Case Summary: Vol. 1/Case 2

Wagoner v. Lewis Gale Med. Ctr., LLC, Civil No. 7:15-CV-570, 2016 U.S. Dist. LEXIS 91323 (W.D.

A recent federal decision from the Western District of Virginia, Roanoke Division, may shed some needed light on how courts will address proportionality under revised Rule 26 of the Federal Rules of Civil Procedure (“FRCP 26”; FRCP revisions adopted December 1, 2015). Rule 26 has been modified in several ways. Notably the salient transfer of language pertaining to proportionality in discovery from 26(b)(2)(C)(iii) to 26(b)(1). This “front and center” placement of proportionality in Rule 26 has led some litigants and attorneys to wonder how proportionality and “cost shifting” disputes concerning electronically stored information (“ESI”) would be affected. The current case in part addresses these questions.

In this case, Jim Wagoner sued Lewis Gale Medical Center, LLC (“Lewis Gale”). Lewis Gale had formerly employed Wagoner as a security guard, for terminating him in violation of the Americans with Disabilities Act (“ADA”). His claims asserted that he was dyslexic and that the defendant, Lewis Gale, had not accommodated him as required under the ADA.

In seeking discovery, Wagoner requested the production of documents from his two supervisors. This limited the request to a four-month period and to the following search terms: “Jim OR Wagoner AND dyslexia OR dyslexic OR read OR reading OR slow OR ADA OR disabled OR disability OR security OR schedule OR copy OR copying.” Wagoner v. Lewis Gale Med. Ctr., LLC, Civil No. 7:15-CV-570, 2016 U.S. Dist. LEXIS 91323, *2 (W.D. Va. July 14, 2016).

Lewis Gale contended that it did not have the capabilities to perform the search and that the total cost for the discovery, $45,570, would far exceed any potential damages award to Wagoner, who had been employed for only two months. The defendant, Lewis Gale, therefore contended that the discovery sought was disproportional, particularly since a considerable quantity of “e-mails gathered manually from the computers of key custodians” had already been produced, or, in the alternative, that the plaintiff, Wagoner, should be required to cover the related costs.

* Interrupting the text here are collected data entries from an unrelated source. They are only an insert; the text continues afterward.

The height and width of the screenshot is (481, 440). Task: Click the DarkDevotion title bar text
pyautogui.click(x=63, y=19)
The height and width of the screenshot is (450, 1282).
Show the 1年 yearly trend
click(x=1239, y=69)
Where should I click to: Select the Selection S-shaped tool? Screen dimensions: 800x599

Id. at *3.

Turning to FRCP 26 for its proportionality analysis, the Court first considered the threshold question of whether the information sought was “relevant” under the recent revision to FRCP 26. Per FRCP 26(b)(1) a party “may obtain discovery regarding any nonprivileged matter that is relevant to any party’s claim or defense and proportional to the needs of the case. . . .” (emphasis added). On this point, the Court concluded that the defendant had “largely conceded at the hearing that Wagoner’s request was relevant, arguing only that the keyword searches were too broad.” Wagoner at *4.

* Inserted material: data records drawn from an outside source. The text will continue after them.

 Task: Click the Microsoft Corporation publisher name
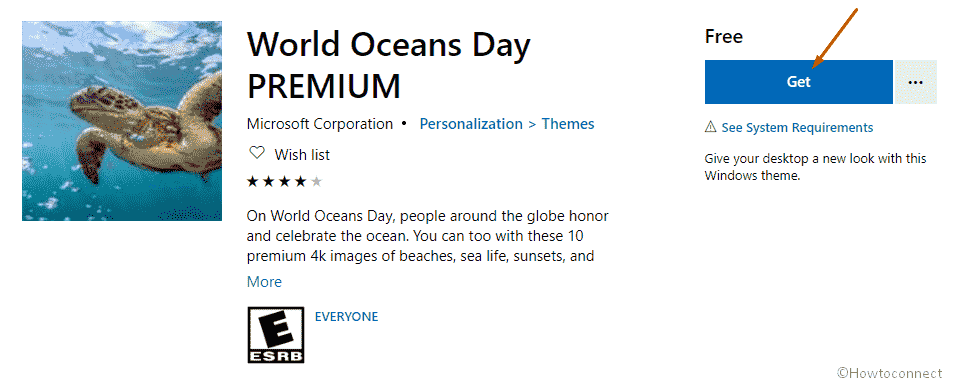(319, 124)
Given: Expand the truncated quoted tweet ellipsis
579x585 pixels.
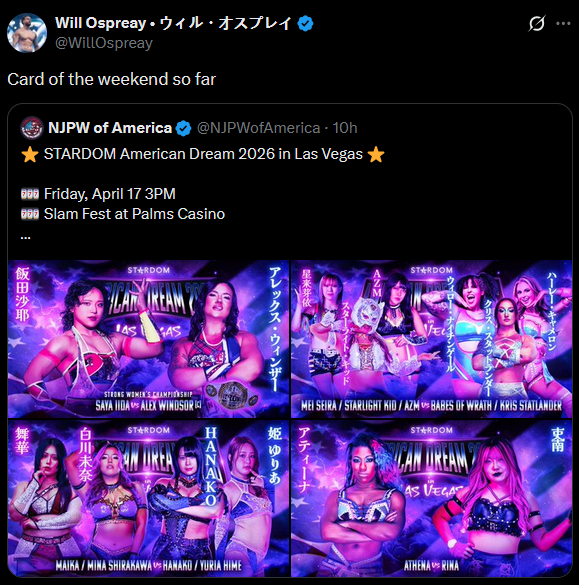Looking at the screenshot, I should 25,237.
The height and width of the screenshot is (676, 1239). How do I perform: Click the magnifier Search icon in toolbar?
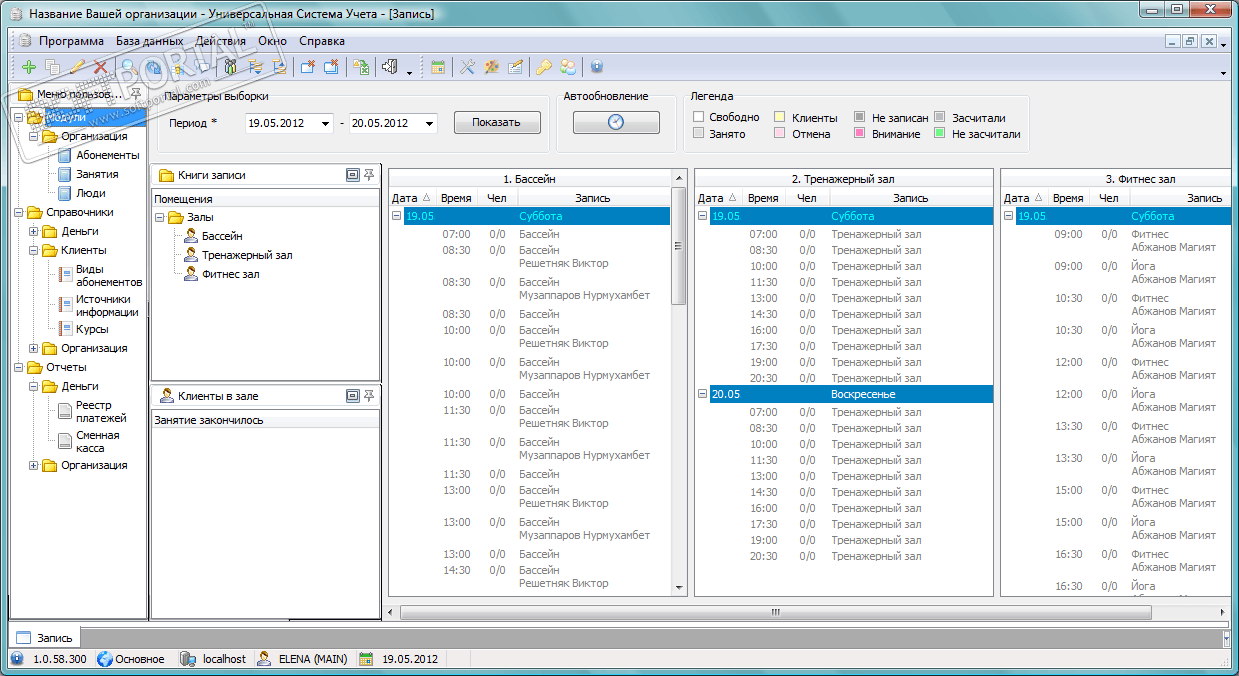click(x=129, y=67)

Next, to determine whether Wagoner’s discovery request placed an “undue burden or cost” on Lewis Gale, the Court looked to the test laid out in the classic decision Zubulake v. UBS Warburg LLC, 217 F.R.D. 309 (S.D.N.Y. 2003) to determine the information’s accessibility. The Court in Zubulake held that “[i]nformation deemed ‘accessible’ is stored in readily usable format,” while “‘[i]naccessible’ data . . . is not readily usable.” Wagoner at *8 (citing Zubulake at 318-319). In this instance, the information was readily accessible, as it did not need to “be restored, defragmented or reconstructed.” Id.

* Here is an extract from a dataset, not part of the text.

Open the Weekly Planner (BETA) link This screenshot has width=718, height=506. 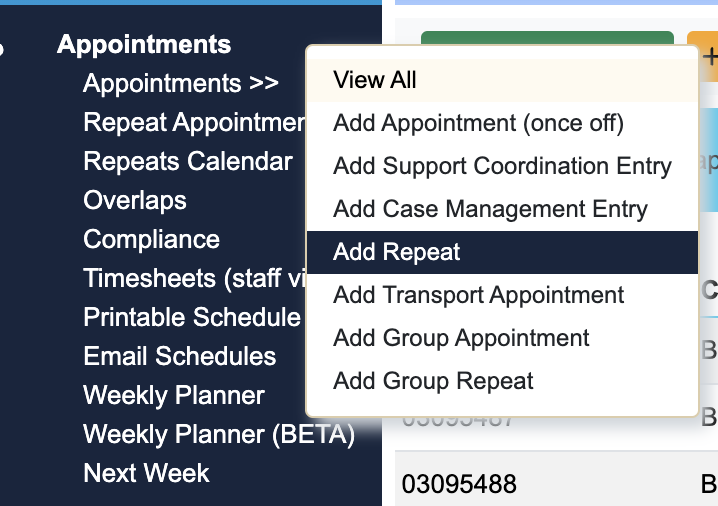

The Court noted that the expense for retrieving the information is not a proportionality consideration where the producing party failed to preserve e-mails in a “readily searchable format, making it costly to produce relevant e-mails when faced with a lawsuit.” Id. at *9. Additionally, expense alone is not an overriding factor as to whether the discovery demanded is disproportionate, as “[p]roportionality consists of more than whether the particular discovery method is expensive.” Id. at *9-10.

The Court thus dismissed the defendant’s “undue burden” argument grounded in the expense of locating the requested information. Finally, as Lewis Gale had no other argument to justify its claim of disproportionality, and had proposed no alternative method for obtaining the requested information, the Court determined that the request was “proportional to the needs of the case” and, since the ESI was readily accessible, “cost-shifting [was] not appropriate.” Id. at *10.

Notably, the Court in its proportionality analysis placed no emphasis on the changes to FRCP Rule 26. Thus, it would seem from the Wagoner case that where a party receives a properly tailored discovery demand for relevant, “accessible” data that cannot be obtained through less expensive means, and absent other “burdensome” factors, that party will be held responsible for bearing the costs of the discovery.